# Task directions
The task calls for each record to be given again unchanged, minus any pictures.

# Material provided
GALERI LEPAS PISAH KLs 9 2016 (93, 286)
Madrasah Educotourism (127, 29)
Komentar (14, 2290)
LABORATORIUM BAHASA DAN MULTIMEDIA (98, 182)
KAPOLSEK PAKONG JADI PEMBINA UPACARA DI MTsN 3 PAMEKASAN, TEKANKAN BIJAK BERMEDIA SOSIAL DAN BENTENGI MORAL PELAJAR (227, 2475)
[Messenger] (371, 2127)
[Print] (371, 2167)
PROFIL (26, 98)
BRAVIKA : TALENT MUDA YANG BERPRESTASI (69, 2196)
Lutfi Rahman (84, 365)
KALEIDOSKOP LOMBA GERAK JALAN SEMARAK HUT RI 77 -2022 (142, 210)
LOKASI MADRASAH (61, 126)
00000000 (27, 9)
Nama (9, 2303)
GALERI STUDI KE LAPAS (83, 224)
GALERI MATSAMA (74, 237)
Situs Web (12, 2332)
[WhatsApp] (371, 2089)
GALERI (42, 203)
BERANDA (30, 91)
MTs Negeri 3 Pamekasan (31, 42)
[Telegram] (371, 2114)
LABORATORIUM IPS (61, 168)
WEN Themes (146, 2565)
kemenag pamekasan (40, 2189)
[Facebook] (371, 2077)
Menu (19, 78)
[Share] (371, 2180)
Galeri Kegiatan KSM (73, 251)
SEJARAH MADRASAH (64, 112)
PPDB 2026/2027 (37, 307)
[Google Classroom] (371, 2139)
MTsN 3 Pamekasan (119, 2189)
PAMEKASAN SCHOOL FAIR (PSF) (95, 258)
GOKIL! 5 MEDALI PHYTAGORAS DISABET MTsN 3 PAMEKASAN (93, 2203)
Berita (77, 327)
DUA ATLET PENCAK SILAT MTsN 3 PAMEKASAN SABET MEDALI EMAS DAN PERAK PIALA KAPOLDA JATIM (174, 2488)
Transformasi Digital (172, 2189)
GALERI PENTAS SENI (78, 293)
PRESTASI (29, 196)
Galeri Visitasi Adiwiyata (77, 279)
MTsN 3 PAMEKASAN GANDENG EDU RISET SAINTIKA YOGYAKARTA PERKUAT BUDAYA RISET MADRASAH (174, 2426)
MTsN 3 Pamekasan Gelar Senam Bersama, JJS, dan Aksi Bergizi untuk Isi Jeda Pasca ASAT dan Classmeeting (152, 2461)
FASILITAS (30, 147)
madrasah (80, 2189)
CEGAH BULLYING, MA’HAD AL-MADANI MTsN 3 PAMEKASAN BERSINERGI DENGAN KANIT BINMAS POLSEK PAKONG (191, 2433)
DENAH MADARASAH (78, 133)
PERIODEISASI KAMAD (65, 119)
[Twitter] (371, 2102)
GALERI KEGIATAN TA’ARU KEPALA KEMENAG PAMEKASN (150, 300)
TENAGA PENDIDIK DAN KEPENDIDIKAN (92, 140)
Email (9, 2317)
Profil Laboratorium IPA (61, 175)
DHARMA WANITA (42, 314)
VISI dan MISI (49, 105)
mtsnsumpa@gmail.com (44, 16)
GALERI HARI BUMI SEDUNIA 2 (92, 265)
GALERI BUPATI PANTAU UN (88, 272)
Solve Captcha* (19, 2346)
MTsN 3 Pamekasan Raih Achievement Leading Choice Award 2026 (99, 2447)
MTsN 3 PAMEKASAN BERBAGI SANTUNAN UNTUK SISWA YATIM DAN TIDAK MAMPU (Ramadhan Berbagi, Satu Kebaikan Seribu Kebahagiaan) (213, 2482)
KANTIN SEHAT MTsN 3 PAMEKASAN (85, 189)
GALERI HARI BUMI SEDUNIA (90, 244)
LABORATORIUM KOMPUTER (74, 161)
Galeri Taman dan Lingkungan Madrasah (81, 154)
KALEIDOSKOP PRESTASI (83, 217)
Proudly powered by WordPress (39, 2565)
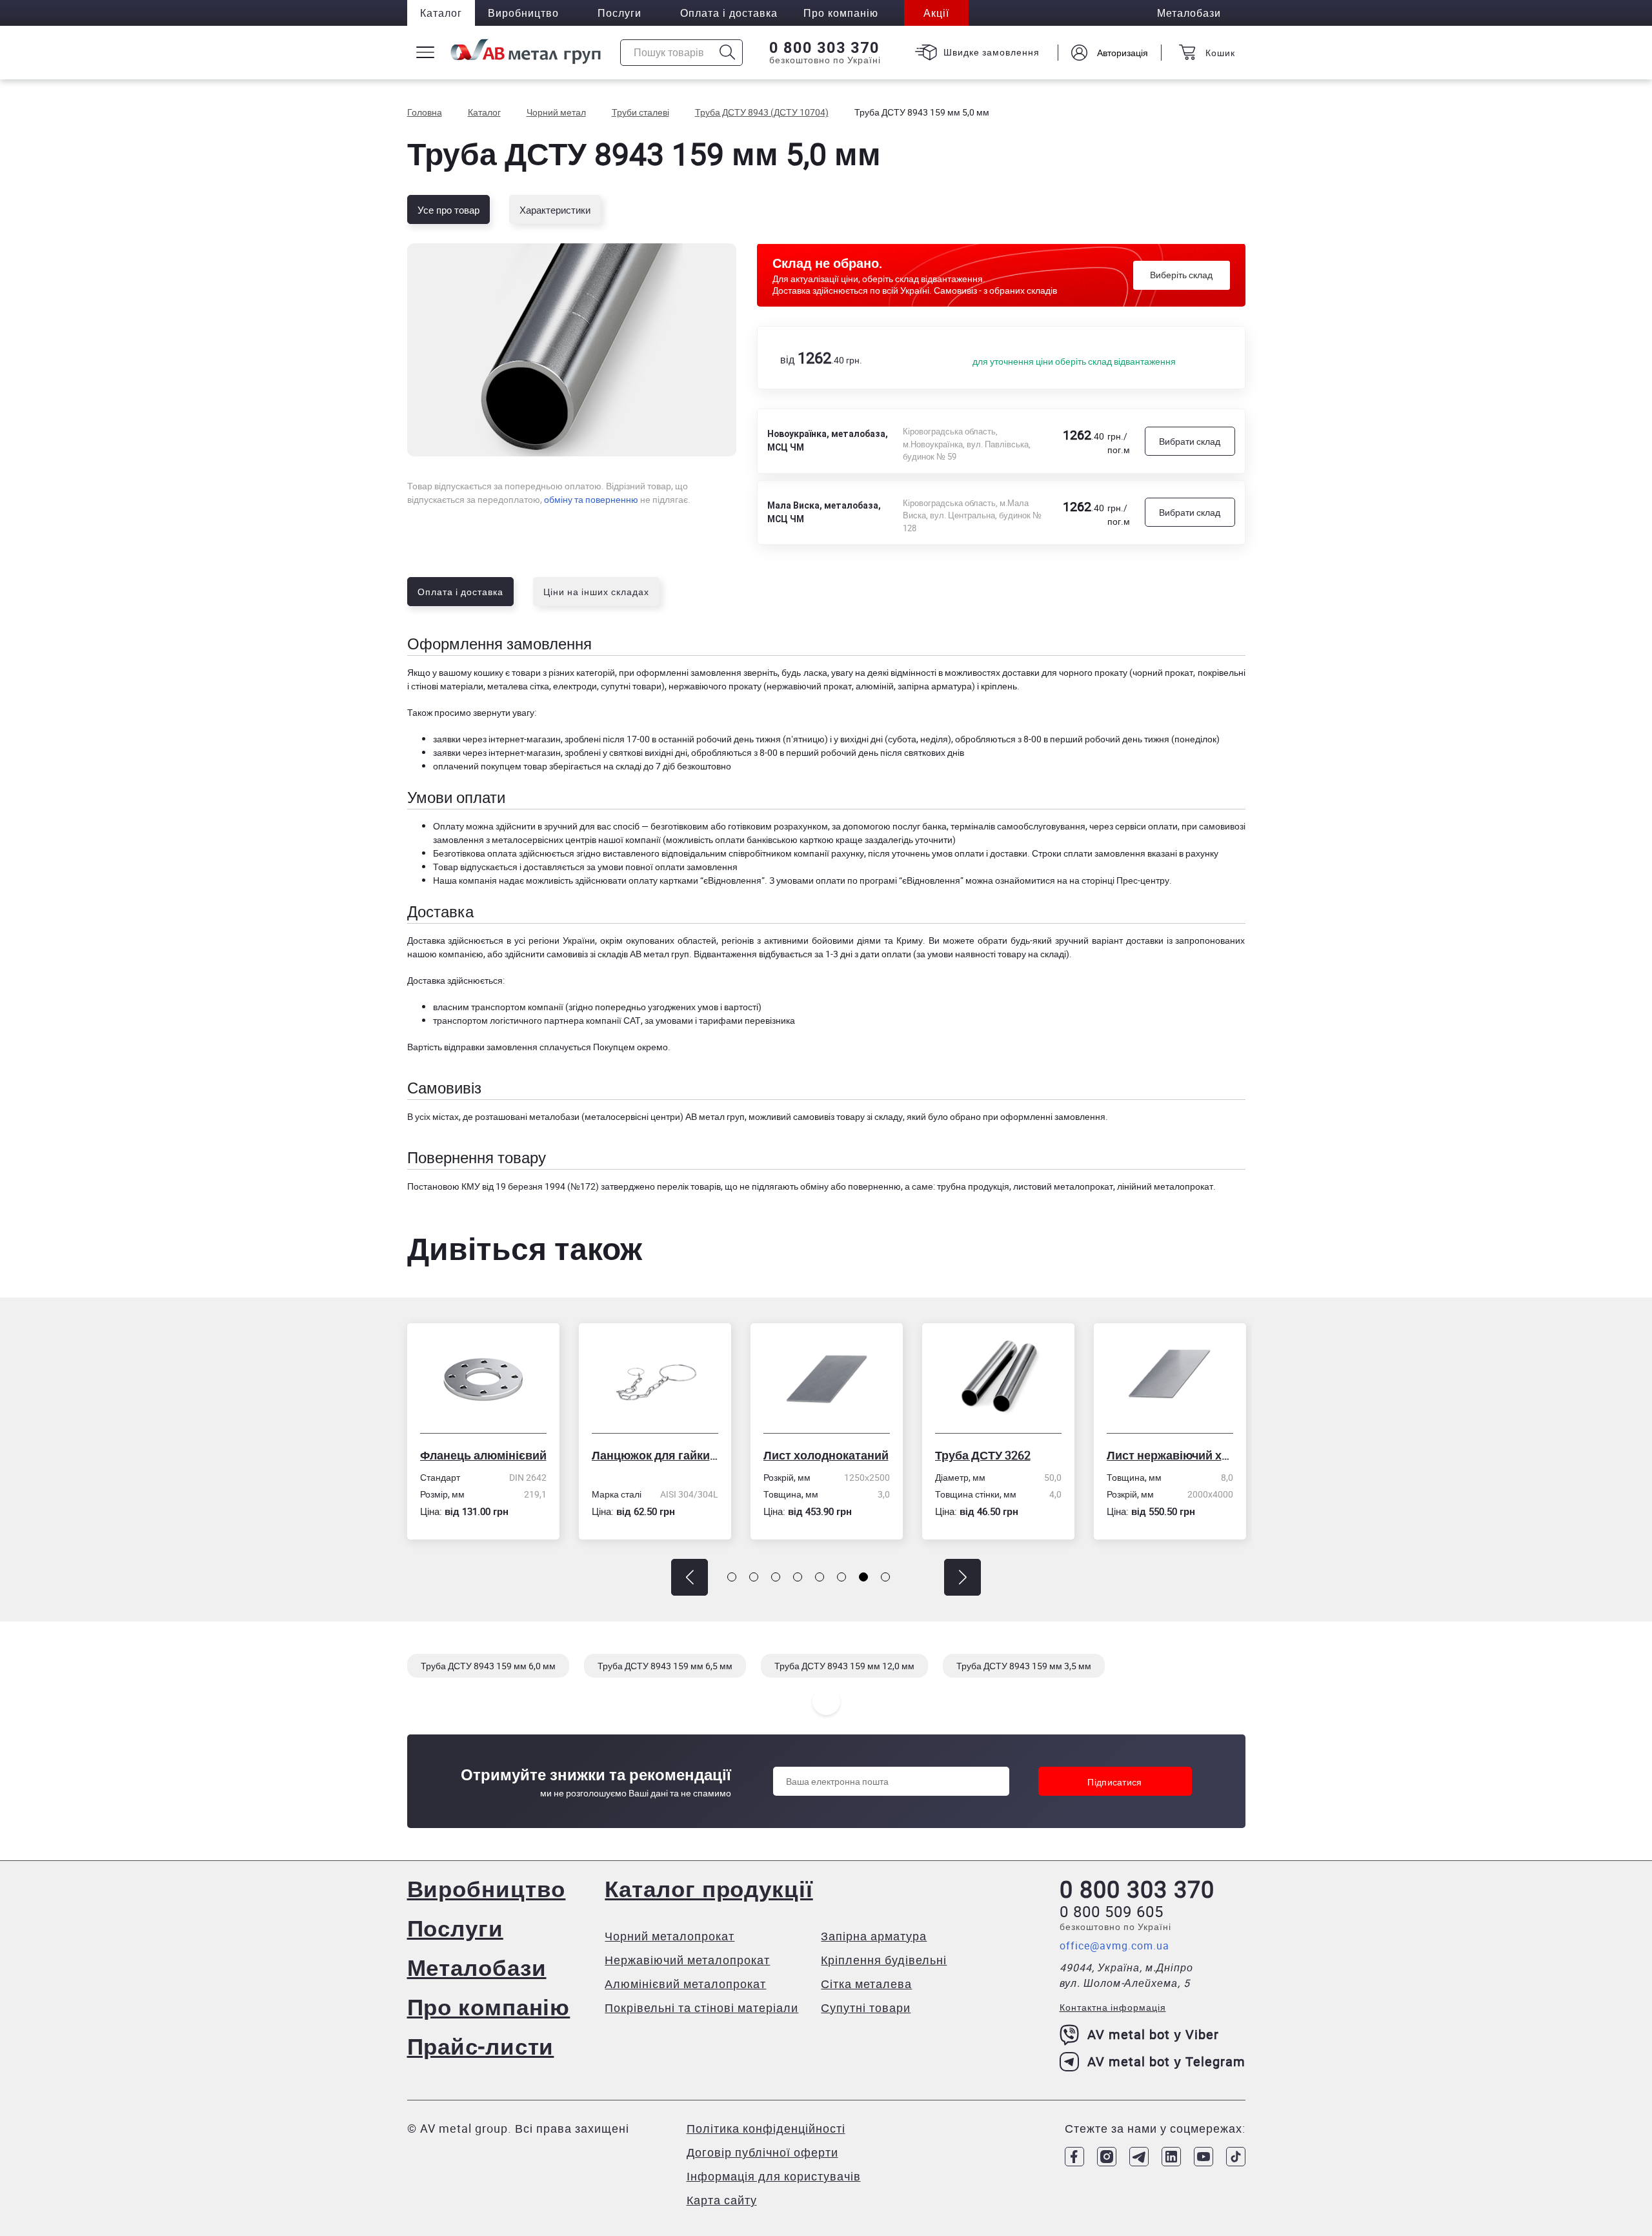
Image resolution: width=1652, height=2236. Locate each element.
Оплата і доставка (729, 13)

# The completed task
GALERI LEPAS PISAH KLs 9 2016 (93, 286)
Madrasah Educotourism (127, 29)
Komentar (14, 2290)
LABORATORIUM BAHASA DAN MULTIMEDIA (98, 182)
KAPOLSEK PAKONG JADI PEMBINA UPACARA DI MTsN 3 PAMEKASAN, TEKANKAN BIJAK BERMEDIA SOSIAL DAN BENTENGI MORAL PELAJAR (227, 2475)
[Messenger] (371, 2127)
[Print] (371, 2167)
PROFIL (26, 98)
BRAVIKA : TALENT MUDA YANG BERPRESTASI (69, 2196)
Lutfi Rahman (84, 365)
KALEIDOSKOP LOMBA GERAK JALAN SEMARAK HUT RI 77 -2022 (142, 210)
LOKASI MADRASAH (61, 126)
00000000 (27, 9)
Nama (9, 2303)
GALERI STUDI KE LAPAS (83, 224)
GALERI MATSAMA (74, 237)
Situs Web (12, 2332)
[WhatsApp] (371, 2089)
GALERI (42, 203)
BERANDA (30, 91)
MTs Negeri 3 Pamekasan (31, 42)
[Telegram] (371, 2114)
LABORATORIUM IPS (61, 168)
WEN Themes (146, 2565)
kemenag pamekasan (40, 2189)
[Facebook] (371, 2077)
Menu (19, 78)
[Share] (371, 2180)
Galeri Kegiatan KSM (73, 251)
SEJARAH MADRASAH (64, 112)
PPDB 2026/2027 (37, 307)
[Google Classroom] (371, 2139)
MTsN 3 Pamekasan (119, 2189)
PAMEKASAN SCHOOL FAIR (PSF) (95, 258)
GOKIL! 5 MEDALI PHYTAGORAS DISABET MTsN 3 PAMEKASAN (93, 2203)
Berita (77, 327)
DUA ATLET PENCAK SILAT MTsN 3 PAMEKASAN SABET MEDALI EMAS DAN PERAK PIALA KAPOLDA JATIM (174, 2488)
Transformasi Digital (172, 2189)
GALERI PENTAS SENI (78, 293)
PRESTASI (29, 196)
Galeri Visitasi Adiwiyata (77, 279)
MTsN 3 PAMEKASAN GANDENG EDU RISET SAINTIKA YOGYAKARTA PERKUAT BUDAYA RISET MADRASAH (174, 2426)
MTsN 3 Pamekasan Gelar Senam Bersama, JJS, dan Aksi Bergizi untuk Isi Jeda Pasca ASAT dan Classmeeting (152, 2461)
FASILITAS (30, 147)
madrasah (80, 2189)
CEGAH BULLYING, MA’HAD AL-MADANI MTsN 3 PAMEKASAN BERSINERGI DENGAN KANIT BINMAS POLSEK PAKONG (191, 2433)
DENAH MADARASAH (78, 133)
PERIODEISASI KAMAD (65, 119)
[Twitter] (371, 2102)
GALERI KEGIATAN TA’ARU KEPALA KEMENAG PAMEKASN (150, 300)
TENAGA PENDIDIK DAN KEPENDIDIKAN (92, 140)
Email (9, 2317)
Profil Laboratorium IPA (61, 175)
DHARMA WANITA (42, 314)
VISI dan MISI (49, 105)
mtsnsumpa@gmail.com (44, 16)
GALERI HARI BUMI SEDUNIA 2 (92, 265)
GALERI BUPATI PANTAU UN (88, 272)
Solve Captcha* (19, 2346)
MTsN 3 Pamekasan Raih Achievement Leading Choice Award 2026 (99, 2447)
MTsN 3 PAMEKASAN BERBAGI SANTUNAN UNTUK SISWA YATIM DAN TIDAK MAMPU (Ramadhan Berbagi, Satu Kebaikan Seribu Kebahagiaan) (213, 2482)
KANTIN SEHAT MTsN 3 PAMEKASAN (85, 189)
GALERI HARI BUMI SEDUNIA (90, 244)
LABORATORIUM KOMPUTER (74, 161)
Galeri Taman dan Lingkungan Madrasah (81, 154)
KALEIDOSKOP PRESTASI (83, 217)
Proudly powered by WordPress (39, 2565)
Image resolution: width=1652, height=2236. Locate each element.
Оплата і доставка (729, 13)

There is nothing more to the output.